Tuesday 27 September 2011

Impromptu Blackberry Baking

Well it’s definitely Autumn, the leaves are falling, there’s a chill in the air and I’ve had to dig out my wellies due to all the rain!  Saying that we’ve had a few lovely bright Autumn days here in Lancaster which I’ve made the most of by taking the pooch out and about on some epic walks.  Last Sunday myself, my other half Steve and Frank the dog had a wander across the fields near our house and down the cycle track that connects Lancaster to Glasson Dock.  While we were wandering I spotted a woman walking towards us with a carrier bag full of blackberries and on closer inspection discovered that the entire side of the cycle track was covered with blackberry bushes, so I set about collecting as many blackberries as I could.  This, let me tell you, took a lot longer than I thought and there was a fair few moans from the other half that we wouldn't be back in time for the Grand Prix.  After about half an hour I ended up with about half a bag full which when I weighed them later worked out at about 400g.
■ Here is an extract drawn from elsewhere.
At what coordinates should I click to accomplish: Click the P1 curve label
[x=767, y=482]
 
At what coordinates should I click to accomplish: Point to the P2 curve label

So what to do with my blackberry bounty?  Well as it was a Sunday and I knew most of my family would be partaking of a Sunday lunch I thought I’d make them some pudding and settled on the fairly easy to make Blackberry and Apple Crumble.  Here's the recipe:


Clare's Impromptu Blackberry and Apple Crumble

Serves 4 very generous portions!

Ingredients

Crumble Topping

150g butter
100g caster sugar
100g brown sugar
200g plain flour

Fruit Filling

3 tbsp butter
2 Bramley apples, peeled and chopped
150g caster sugar
400g blackberries

First off a word of advice.  Once you get your blackberries home don’t put them down anywhere!  I put mine on our pine dining table while I was de-layering only to find that even in a plastic bag they somehow managed to leak through and leave a big stain!  So stick them in a bowl straight away.
Then pre heat the oven to 180°C and clean the blackberries ensuring they’re all de-husked. 
This can take a bit of time as you really do need to check each one.  Also watch out for creepy crawlies.  I found a spider skulking about in mine (cue lots of shrieking and calling for Steve to get rid of it!)  Once washed sprinkle over a tablespoon of caster sugar, stir in and put to one side.
Now onto the topping.  Stick all of the ingredients into a bowl and rub together.  You can do this in a food processor but its just as easy to mix it with your hands and less washing up!  When rubbed in it should be the consistency of breadcrumbs.  If it’s too dry add a bit of butter, if too wet and a bit pastry like add some more flour.
Once the topping is sorted move onto the filling.  Peel and cut up the apples and place in a pan with the butter and remaining sugar.  Heat up and leave to cook for 5 minutes until the apple has started to go soft.  Then add the blackberries and cook for a further 2 minutes.
Once cooked add the fruit filling mixture to an oven proof dish and smooth it over so it’s even.  You can use a large dish or for more petit, dinner party-esque presentation you could use individual ramekins. 
Add the crumble mixture on top making sure you put on quite a thick layer so that the fruit filling does not bubble up to the surface. 
Then put in the over for 10-15 minutes until the topping looks browned.  Finally dish up with your accompaniment of choice (custard!) and serve.  Cheap, easy, delicious and perfect for a cosy night in after a big roast dinner!  Big smiles all round from my family.